## [Written problem]
Output as a JSON list of strings the lines of the items between the line containing "Open the Home menu item" and the line containing "pyautogui.click(x=510, y=346)", inclusive, one string per line and with blank lines omitted.

══ Records for processing ══

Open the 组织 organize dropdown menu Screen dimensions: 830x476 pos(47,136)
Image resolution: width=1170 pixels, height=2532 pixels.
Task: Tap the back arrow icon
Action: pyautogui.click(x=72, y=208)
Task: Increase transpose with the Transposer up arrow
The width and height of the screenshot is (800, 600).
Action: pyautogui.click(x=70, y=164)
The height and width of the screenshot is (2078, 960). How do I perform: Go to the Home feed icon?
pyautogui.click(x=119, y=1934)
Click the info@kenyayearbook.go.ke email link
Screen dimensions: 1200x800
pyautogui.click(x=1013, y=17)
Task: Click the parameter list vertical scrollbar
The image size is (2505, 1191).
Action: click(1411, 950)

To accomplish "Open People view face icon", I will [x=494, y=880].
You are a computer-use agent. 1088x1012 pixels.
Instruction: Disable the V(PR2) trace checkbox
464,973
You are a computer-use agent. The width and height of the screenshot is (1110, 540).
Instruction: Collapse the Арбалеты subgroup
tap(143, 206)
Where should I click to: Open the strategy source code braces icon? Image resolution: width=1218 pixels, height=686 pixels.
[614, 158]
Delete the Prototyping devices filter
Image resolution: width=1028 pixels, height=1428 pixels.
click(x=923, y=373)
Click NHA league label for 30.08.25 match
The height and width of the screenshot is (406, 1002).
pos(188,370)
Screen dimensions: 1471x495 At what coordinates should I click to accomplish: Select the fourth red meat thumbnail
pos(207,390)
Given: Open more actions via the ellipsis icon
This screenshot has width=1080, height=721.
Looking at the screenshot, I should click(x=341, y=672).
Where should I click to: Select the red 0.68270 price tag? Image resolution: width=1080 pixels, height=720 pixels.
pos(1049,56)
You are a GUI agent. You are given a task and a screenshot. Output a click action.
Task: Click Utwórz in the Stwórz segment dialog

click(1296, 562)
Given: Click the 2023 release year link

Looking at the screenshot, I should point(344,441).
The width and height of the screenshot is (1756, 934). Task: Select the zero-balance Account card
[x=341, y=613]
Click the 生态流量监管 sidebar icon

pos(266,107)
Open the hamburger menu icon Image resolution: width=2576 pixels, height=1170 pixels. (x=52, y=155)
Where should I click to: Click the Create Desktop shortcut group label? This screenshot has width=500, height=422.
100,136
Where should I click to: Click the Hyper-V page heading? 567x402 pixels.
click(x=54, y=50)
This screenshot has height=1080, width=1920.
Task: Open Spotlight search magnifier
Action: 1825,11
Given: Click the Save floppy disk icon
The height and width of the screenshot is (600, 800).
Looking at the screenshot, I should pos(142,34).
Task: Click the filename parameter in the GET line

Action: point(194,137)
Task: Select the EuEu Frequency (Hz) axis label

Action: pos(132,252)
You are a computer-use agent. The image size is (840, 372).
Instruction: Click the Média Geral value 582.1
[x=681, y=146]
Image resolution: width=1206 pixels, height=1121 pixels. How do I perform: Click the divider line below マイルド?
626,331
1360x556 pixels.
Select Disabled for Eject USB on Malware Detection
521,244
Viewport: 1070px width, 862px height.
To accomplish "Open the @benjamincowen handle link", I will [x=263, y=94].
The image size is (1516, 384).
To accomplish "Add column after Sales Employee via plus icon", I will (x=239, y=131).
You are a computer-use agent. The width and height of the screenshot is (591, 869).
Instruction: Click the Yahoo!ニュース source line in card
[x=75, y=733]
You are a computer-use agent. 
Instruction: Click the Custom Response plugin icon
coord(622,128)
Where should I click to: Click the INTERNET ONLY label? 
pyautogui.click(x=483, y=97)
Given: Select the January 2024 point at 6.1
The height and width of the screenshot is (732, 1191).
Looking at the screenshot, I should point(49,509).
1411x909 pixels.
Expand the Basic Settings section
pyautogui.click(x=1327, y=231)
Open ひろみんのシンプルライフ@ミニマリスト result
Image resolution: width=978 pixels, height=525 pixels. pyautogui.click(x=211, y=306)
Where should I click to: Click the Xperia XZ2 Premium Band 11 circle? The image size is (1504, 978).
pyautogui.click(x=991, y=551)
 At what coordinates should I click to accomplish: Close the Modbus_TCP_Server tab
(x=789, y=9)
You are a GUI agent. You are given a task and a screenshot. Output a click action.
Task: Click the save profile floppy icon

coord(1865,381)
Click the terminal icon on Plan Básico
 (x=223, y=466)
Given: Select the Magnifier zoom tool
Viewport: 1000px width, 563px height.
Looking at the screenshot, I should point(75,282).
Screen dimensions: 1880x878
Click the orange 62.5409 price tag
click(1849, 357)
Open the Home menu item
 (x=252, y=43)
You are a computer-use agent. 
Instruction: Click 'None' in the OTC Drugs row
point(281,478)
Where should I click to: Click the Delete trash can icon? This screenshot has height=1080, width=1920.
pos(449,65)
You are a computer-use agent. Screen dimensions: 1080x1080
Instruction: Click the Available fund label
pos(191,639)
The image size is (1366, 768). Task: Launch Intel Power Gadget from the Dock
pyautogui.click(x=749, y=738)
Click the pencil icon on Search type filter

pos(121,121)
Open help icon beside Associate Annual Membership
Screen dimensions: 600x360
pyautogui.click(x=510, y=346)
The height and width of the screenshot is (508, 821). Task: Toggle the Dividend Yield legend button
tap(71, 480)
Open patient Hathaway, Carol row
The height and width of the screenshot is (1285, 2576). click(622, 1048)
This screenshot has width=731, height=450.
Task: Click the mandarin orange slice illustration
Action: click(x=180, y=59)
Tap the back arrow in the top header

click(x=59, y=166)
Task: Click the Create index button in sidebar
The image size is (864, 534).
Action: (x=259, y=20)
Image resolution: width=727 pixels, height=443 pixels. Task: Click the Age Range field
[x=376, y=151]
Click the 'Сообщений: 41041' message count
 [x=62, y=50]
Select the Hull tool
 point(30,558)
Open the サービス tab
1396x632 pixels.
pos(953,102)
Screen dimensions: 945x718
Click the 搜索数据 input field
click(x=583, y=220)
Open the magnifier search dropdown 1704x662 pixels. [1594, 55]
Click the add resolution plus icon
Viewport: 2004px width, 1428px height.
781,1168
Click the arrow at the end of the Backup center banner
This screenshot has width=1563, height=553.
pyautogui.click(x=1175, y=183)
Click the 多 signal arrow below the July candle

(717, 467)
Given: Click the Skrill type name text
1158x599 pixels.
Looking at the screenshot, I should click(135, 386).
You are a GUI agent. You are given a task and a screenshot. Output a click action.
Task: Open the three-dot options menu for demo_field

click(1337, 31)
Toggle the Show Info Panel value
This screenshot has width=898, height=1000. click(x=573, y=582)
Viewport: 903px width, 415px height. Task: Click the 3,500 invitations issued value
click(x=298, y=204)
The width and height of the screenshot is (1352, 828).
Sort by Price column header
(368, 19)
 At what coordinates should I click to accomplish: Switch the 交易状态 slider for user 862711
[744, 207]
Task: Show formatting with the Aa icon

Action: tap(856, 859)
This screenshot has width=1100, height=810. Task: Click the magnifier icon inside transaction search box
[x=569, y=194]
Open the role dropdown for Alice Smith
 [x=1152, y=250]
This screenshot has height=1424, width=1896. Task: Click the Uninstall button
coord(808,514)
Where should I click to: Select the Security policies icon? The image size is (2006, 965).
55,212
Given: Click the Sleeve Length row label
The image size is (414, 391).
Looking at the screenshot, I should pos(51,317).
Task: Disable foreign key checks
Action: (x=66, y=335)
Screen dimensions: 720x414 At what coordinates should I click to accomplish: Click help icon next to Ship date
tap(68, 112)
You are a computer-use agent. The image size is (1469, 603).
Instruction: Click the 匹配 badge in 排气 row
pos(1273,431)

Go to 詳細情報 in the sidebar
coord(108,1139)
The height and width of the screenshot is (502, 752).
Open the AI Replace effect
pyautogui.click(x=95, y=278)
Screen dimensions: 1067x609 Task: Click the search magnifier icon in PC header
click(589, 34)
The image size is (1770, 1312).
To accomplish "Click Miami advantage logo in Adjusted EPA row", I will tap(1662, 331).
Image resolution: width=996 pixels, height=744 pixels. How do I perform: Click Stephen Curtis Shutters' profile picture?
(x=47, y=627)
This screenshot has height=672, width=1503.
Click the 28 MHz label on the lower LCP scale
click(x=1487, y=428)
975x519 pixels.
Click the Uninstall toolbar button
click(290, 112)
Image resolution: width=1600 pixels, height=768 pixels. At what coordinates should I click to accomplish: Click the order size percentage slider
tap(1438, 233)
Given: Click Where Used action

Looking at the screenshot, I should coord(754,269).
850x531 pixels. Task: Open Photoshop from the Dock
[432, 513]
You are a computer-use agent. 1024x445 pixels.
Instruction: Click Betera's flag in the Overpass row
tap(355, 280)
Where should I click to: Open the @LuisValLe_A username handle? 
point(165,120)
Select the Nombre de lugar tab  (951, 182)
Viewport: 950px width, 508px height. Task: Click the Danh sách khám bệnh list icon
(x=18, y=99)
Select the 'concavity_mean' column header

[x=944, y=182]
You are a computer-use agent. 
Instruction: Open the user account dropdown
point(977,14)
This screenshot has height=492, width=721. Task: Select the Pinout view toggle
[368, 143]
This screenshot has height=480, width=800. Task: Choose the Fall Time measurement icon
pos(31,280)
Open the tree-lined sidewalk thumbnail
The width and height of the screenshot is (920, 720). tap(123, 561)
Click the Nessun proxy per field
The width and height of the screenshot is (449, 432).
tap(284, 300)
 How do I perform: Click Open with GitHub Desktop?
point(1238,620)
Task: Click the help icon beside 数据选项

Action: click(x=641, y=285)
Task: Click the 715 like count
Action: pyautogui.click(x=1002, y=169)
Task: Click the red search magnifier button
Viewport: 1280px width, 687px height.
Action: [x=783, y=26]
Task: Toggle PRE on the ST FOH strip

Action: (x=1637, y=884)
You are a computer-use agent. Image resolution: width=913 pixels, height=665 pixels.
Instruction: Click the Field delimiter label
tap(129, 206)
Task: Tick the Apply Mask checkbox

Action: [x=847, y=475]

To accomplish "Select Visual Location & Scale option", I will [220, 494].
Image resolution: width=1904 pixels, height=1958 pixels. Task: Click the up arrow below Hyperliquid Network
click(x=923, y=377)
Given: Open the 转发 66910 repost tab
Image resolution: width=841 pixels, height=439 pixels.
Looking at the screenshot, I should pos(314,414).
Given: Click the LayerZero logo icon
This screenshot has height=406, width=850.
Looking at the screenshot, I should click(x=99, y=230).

═══

## [Solution for this task]
[
  "Open the Home menu item",
  " (x=252, y=43)",
  "You are a computer-use agent. ",
  "Instruction: Click 'None' in the OTC Drugs row",
  "point(281,478)",
  "Where should I click to: Click the Delete trash can icon? This screenshot has height=1080, width=1920.",
  "pos(449,65)",
  "You are a computer-use agent. Screen dimensions: 1080x1080",
  "Instruction: Click the Available fund label",
  "pos(191,639)",
  "The image size is (1366, 768). Task: Launch Intel Power Gadget from the Dock",
  "pyautogui.click(x=749, y=738)",
  "Click the pencil icon on Search type filter",
  "pos(121,121)",
  "Open help icon beside Associate Annual Membership",
  "Screen dimensions: 600x360",
  "pyautogui.click(x=510, y=346)"
]